**Prompt:**
Count every line below that holds the word "Motor", and give the number with no other words.

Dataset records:
<<<<

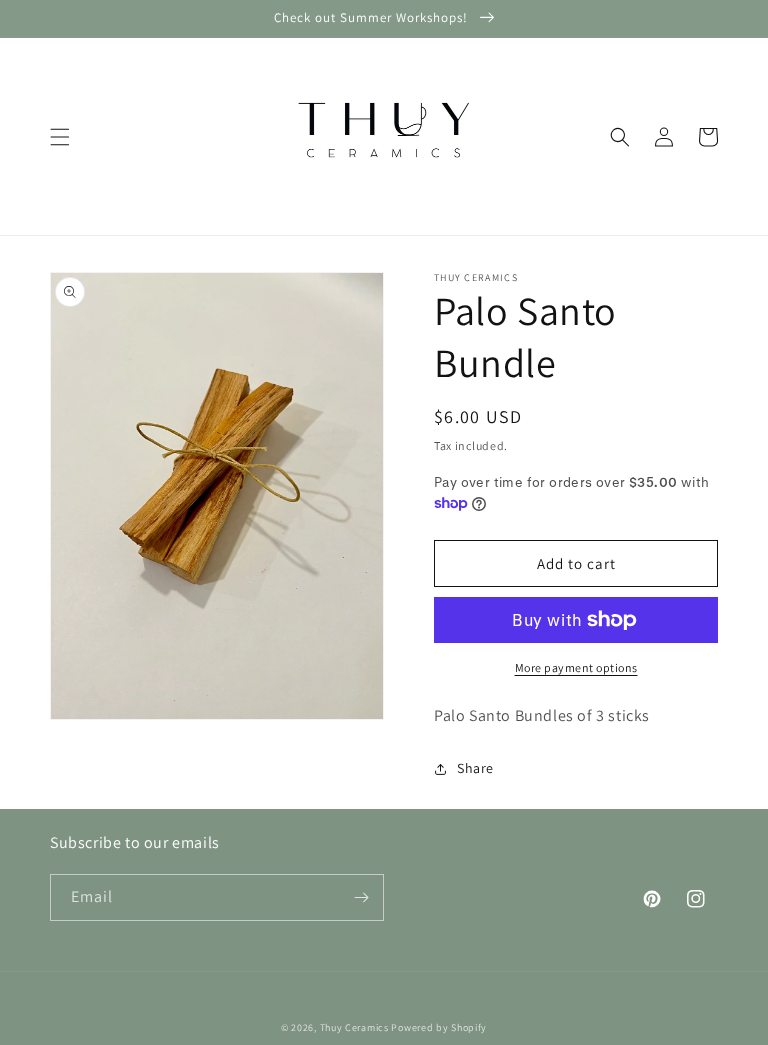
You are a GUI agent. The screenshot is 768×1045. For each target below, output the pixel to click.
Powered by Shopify (439, 1027)
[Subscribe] (361, 897)
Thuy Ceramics (354, 1027)
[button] (60, 137)
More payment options (576, 667)
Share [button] (475, 768)
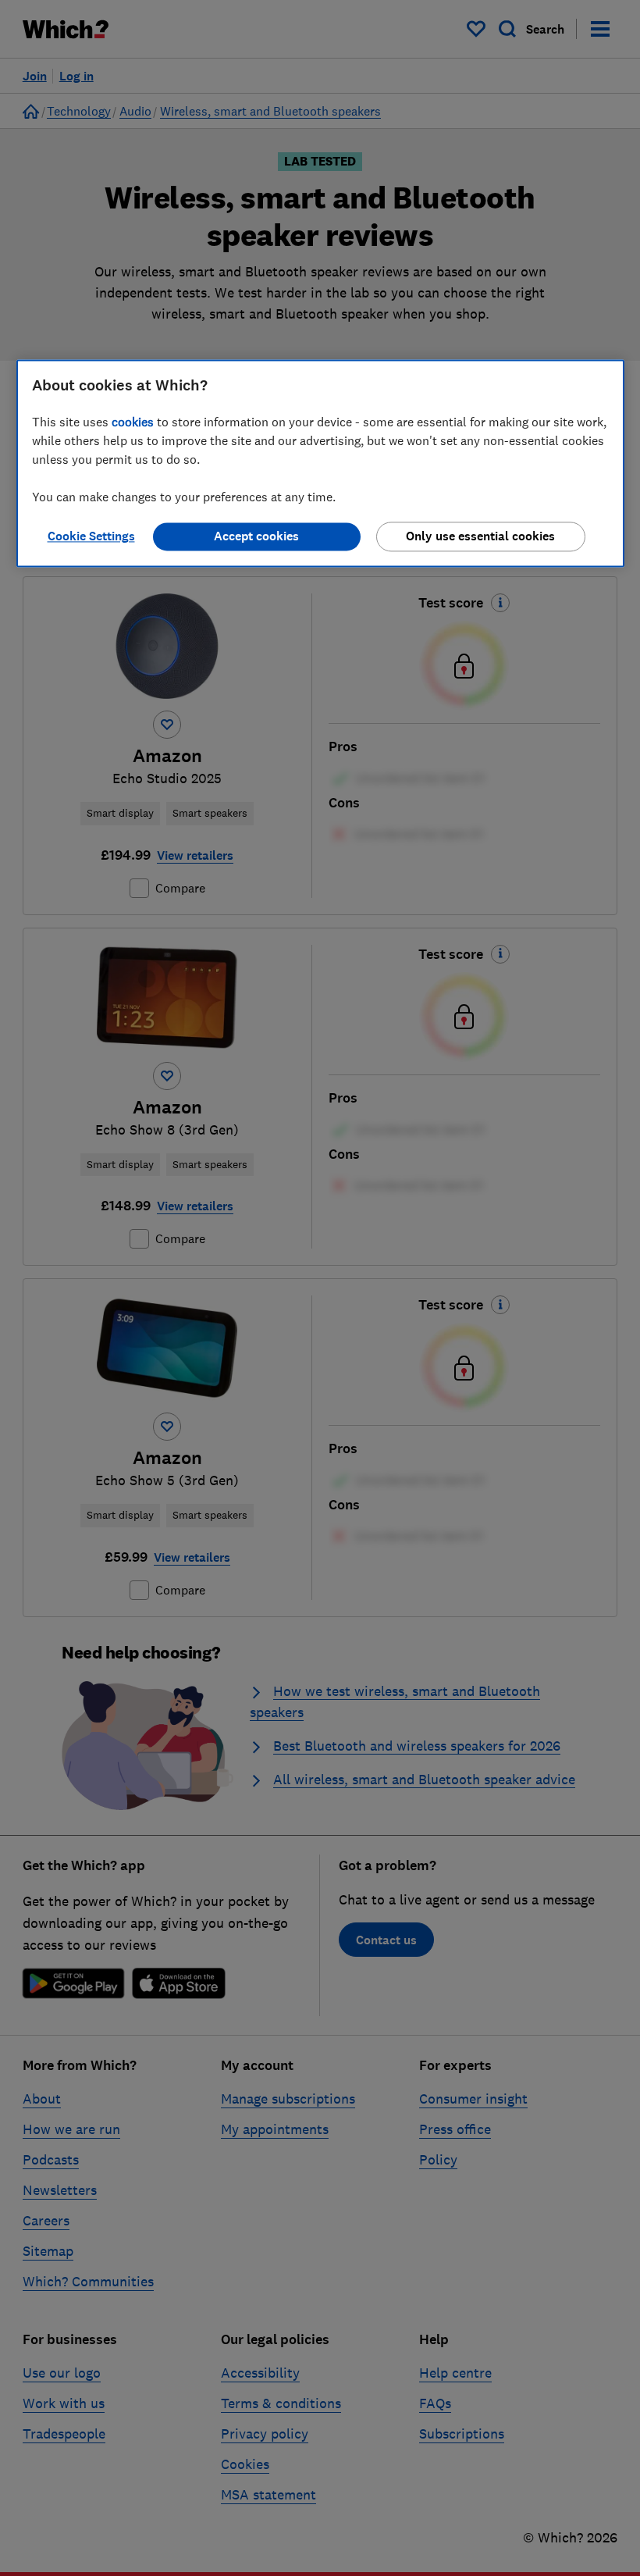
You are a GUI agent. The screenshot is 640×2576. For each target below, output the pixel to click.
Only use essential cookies (480, 536)
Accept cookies (256, 536)
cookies (133, 421)
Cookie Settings (91, 536)
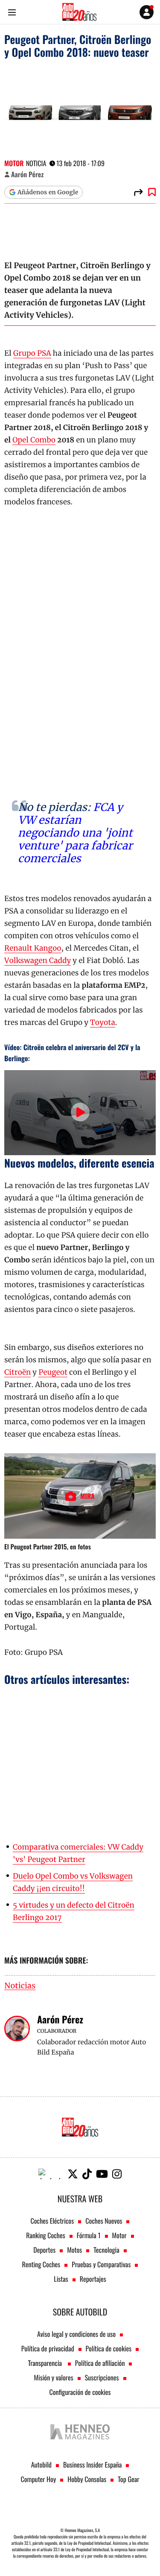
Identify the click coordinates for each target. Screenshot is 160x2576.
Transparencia (46, 2363)
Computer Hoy (38, 2479)
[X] (72, 2174)
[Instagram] (117, 2174)
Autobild (41, 2464)
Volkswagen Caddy (37, 960)
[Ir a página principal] (79, 12)
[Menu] (11, 12)
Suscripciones (102, 2377)
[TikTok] (87, 2174)
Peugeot (52, 1372)
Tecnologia (106, 2250)
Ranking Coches (45, 2235)
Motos (74, 2250)
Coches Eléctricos (52, 2221)
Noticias (19, 1986)
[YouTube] (102, 2174)
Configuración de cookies (80, 2392)
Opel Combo (33, 440)
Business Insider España (92, 2464)
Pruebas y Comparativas (101, 2264)
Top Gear (128, 2479)
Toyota (102, 1022)
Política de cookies (109, 2348)
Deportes (44, 2250)
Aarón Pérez (27, 174)
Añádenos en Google (47, 192)
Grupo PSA (32, 353)
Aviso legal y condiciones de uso (76, 2334)
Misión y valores (53, 2377)
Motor (14, 163)
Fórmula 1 (89, 2235)
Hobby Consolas (86, 2479)
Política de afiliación (100, 2363)
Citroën (17, 1372)
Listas (61, 2279)
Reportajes (93, 2279)
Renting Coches (41, 2264)
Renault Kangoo (32, 948)
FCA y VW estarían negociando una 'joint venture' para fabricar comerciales (75, 832)
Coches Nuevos (103, 2221)
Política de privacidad (47, 2348)
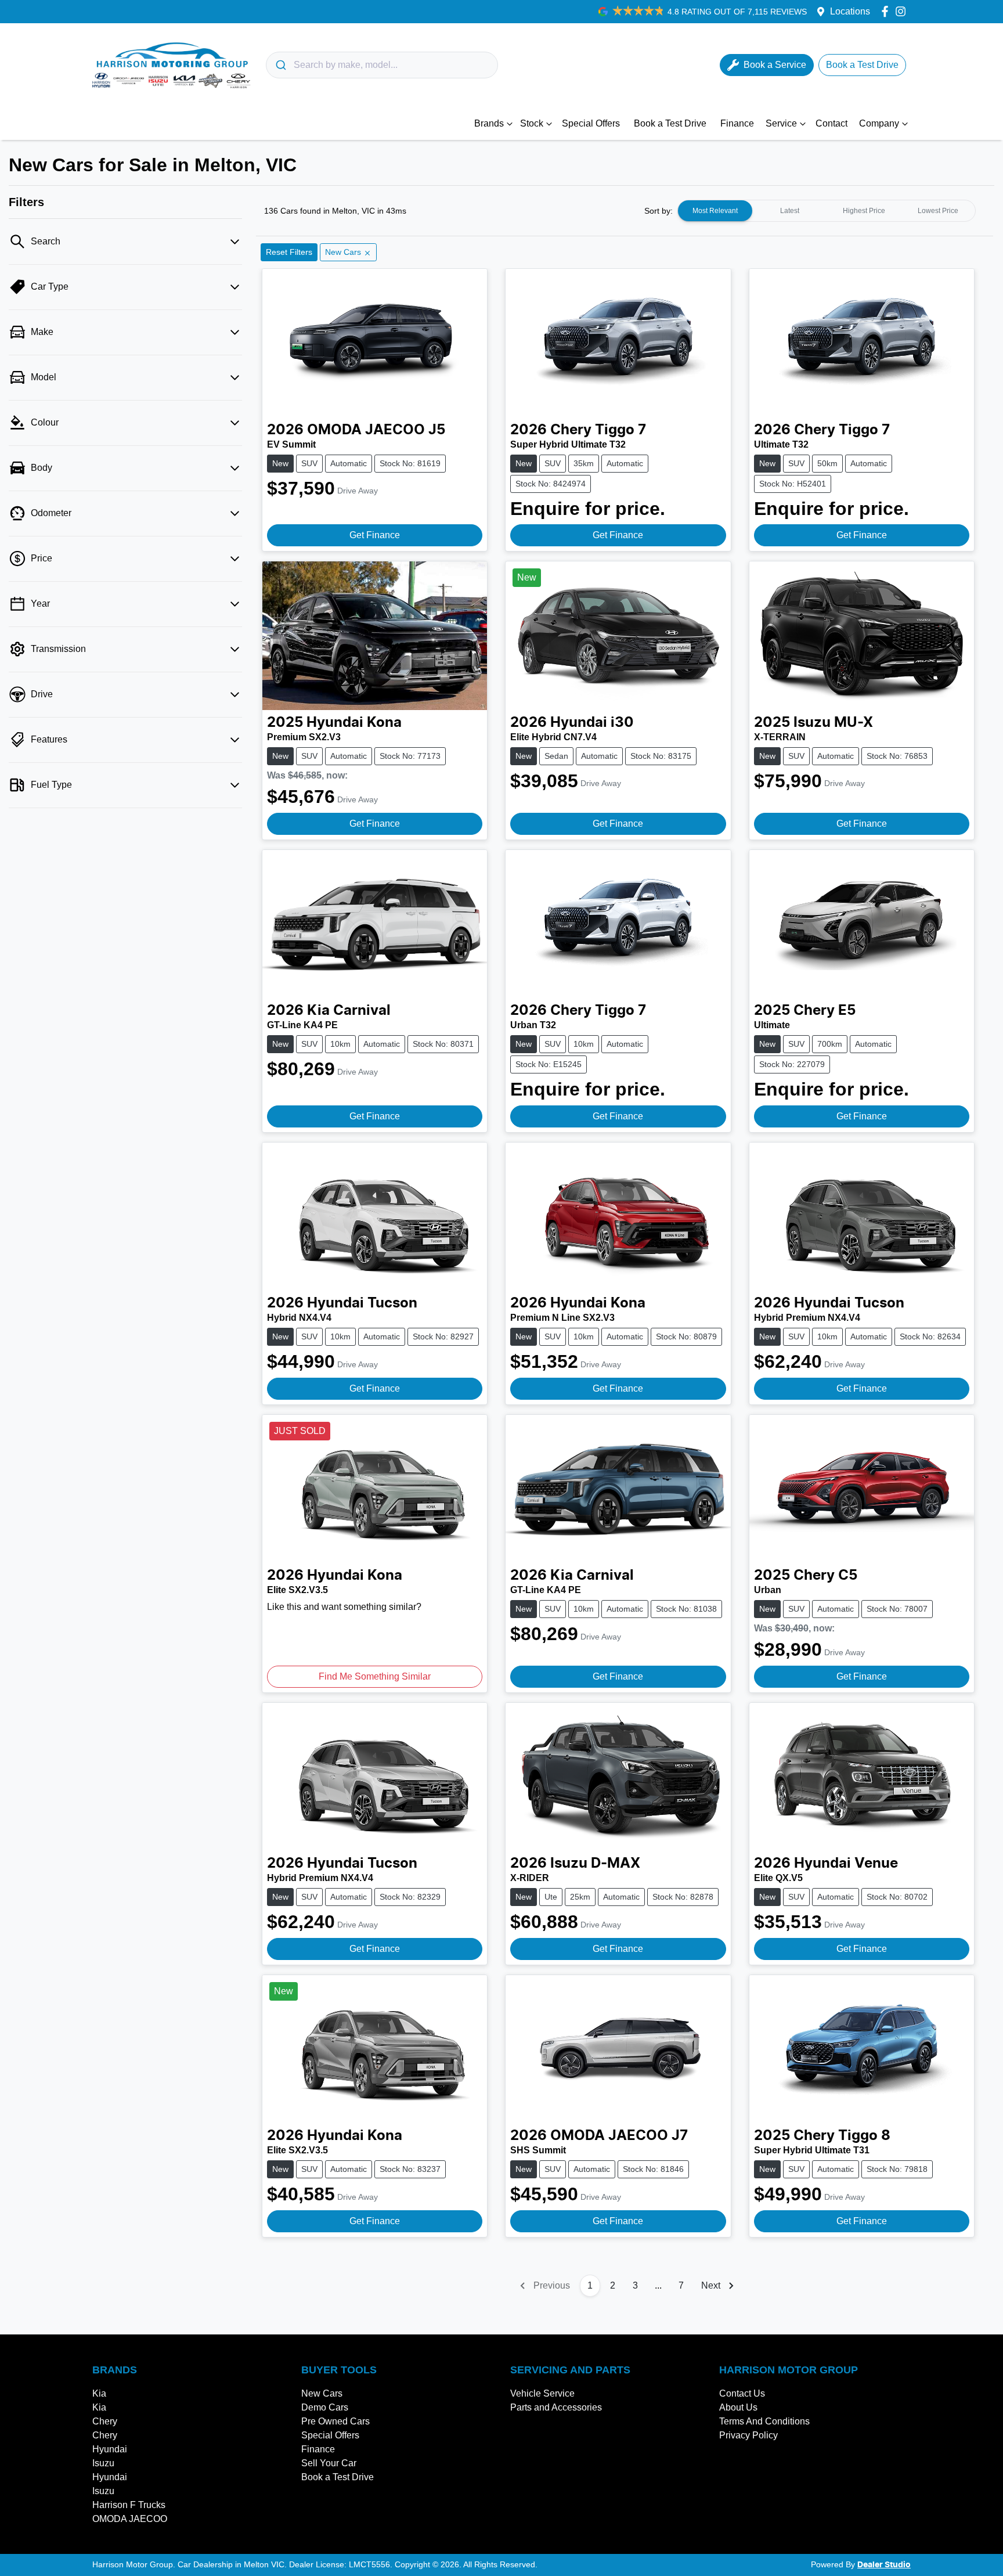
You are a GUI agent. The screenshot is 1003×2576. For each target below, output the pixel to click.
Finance (737, 123)
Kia (99, 2393)
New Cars (321, 2393)
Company (879, 123)
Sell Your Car (328, 2463)
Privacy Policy (748, 2435)
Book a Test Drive (670, 123)
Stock (531, 123)
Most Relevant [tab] (715, 211)
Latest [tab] (789, 211)
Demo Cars (324, 2407)
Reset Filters (289, 252)
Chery (104, 2421)
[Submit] (280, 65)
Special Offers (591, 123)
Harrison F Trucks (128, 2505)
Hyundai (109, 2449)
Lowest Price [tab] (938, 211)
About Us (738, 2407)
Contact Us (742, 2393)
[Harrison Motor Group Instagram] (903, 11)
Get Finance (374, 535)
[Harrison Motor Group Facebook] (887, 11)
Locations (850, 11)
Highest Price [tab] (864, 211)
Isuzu (103, 2463)
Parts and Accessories (556, 2407)
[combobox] (382, 65)
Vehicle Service (542, 2393)
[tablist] (826, 211)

>>>>

**The answer:**
3